A Restaurant Standard Buffet (RSB) is a type of rail passenger car that operates on railway lines within the United Kingdom.

==Mark 4 RSB==
The British Rail Mark 4 converted coaches comprise 30 standard class seats placed round tables in an airline style formation. They were manufactured as Restaurant First Buffets by Metro-Cammell, Washwood Heath as part of the InterCity 225 sets for use on the East Coast Main Line. When refurbished by GNER as part of its Project Mallard in the mid-2000s, the first class seating was replaced by standard class seating and they thus became Restaurant Standard Buffets.

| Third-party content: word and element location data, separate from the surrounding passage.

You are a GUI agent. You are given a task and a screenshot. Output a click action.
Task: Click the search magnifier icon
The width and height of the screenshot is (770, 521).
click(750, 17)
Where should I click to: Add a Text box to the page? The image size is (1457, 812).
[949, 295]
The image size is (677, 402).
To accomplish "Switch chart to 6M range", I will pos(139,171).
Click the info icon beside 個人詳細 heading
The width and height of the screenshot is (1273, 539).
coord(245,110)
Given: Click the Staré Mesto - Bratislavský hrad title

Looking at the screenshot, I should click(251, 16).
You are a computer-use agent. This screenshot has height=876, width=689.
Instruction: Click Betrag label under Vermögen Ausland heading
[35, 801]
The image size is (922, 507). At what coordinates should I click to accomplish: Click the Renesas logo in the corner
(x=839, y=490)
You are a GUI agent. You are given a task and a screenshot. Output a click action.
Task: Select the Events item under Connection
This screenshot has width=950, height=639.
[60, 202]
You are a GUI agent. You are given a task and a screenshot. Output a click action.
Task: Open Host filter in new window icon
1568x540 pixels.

There are no plug sockets at these seats due to the high power usage of the catering equipment in the coach. The buffet counter is equipped with a coffee machine, panini toaster, and a large fixed fridge.

The coaches were originally built to provide on board catering and crew accommodation. The kitchen was equipped with 2 fan ovens, 2 removable refrigerators, a 4 ring hob, extractor fan system, microwave, dishwasher, panini (sandwich) toaster, hot water still and water steriliser.

Originally operated by InterCity, all passed to successive InterCity East Coast franchisees GNER, National Express East Coast, East Coast, Virgin Trains East Coast and London North Eastern Railway. Withdrawals commenced in 2019 as the Class 801s entered service. Some are now operated Transport for Wales Rail.